Monday, December 16, 2013

Fluid Intelligence and the NECAP Math

Anne Trafton:

In a study of nearly 1,400 eighth-graders in the Boston public school system, the researchers found that some schools have successfully raised their students’ scores on the Massachusetts Comprehensive Assessment System (MCAS). However, those schools had almost no effect on students’ performance on tests of fluid intelligence skills, such as working memory capacity, speed of information processing, and ability to solve abstract problems.

“Our original question was this: If you have a school that’s effectively helping kids from lower socioeconomic environments by moving up their scores and improving their chances to go to college, then are those changes accompanied by gains in additional cognitive skills?” says John Gabrieli, the Grover M. Hermann Professor of Health Sciences and Technology, professor of brain and cognitive sciences, and senior author of a forthcoming Psychological Science paper describing the findings.

Instead, the researchers found that educational practices designed to raise knowledge and boost test scores do not improve fluid intelligence. “It doesn’t seem like you get these skills for free in the way that you might hope, just by doing a lot of studying and being a good student,” says Gabrieli, who is also a member of MIT’s McGovern Institute for Brain Research.

Gabrieli's point is key to understanding this. It doesn't show that the MCAS, or schooling as it is currently constructed, demonstrates less than it claims to, but that it doesn't give you more "for free."

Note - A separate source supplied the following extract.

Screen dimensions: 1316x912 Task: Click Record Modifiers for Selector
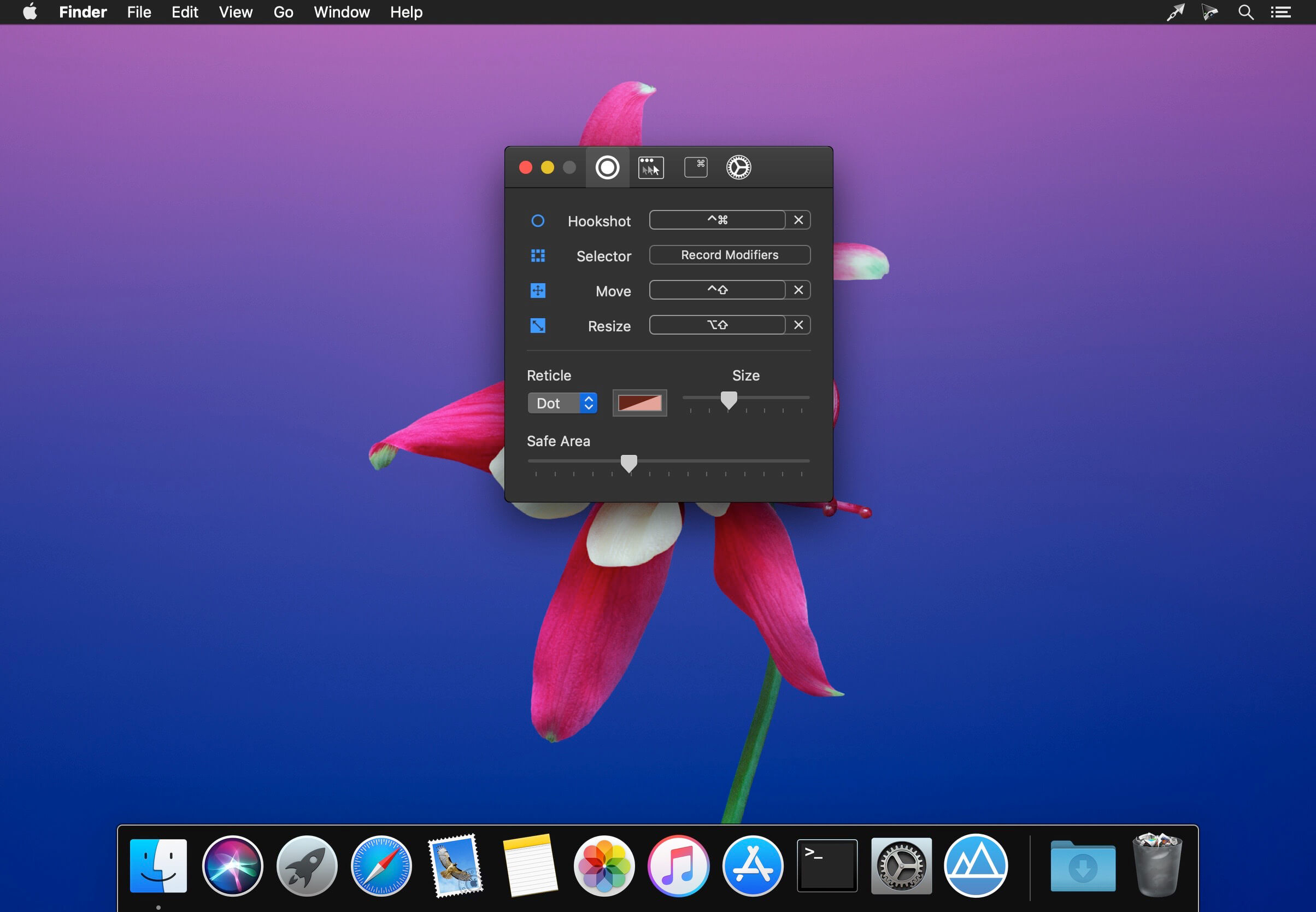[730, 255]
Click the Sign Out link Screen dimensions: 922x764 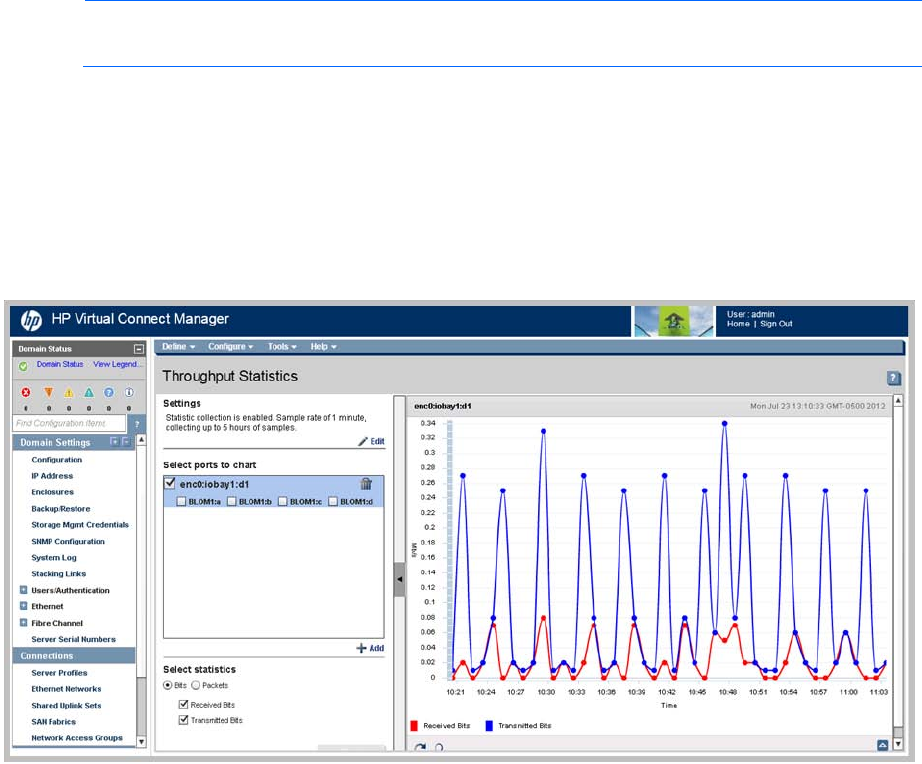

I suspect this is highly relevant for understanding the 11th grade math NECAP scores, though. That test certainly seems to emphasize "fluid intelligence skills" as they're described in the article, which on one hand is admirable if that's what you really want kids to be able to do, but on the other hand, we genuinely don't seem to know how to teach those skills in school.

If you did have a test that emphasized skills that schooling doesn't currently affect, you'd get scores that not only were overwhelmingly based on out of school factors, even compared to other standardized tests, but that would remain remarkably resistant to any and all common interventions. As is the case with 11th grade NECAP math scores.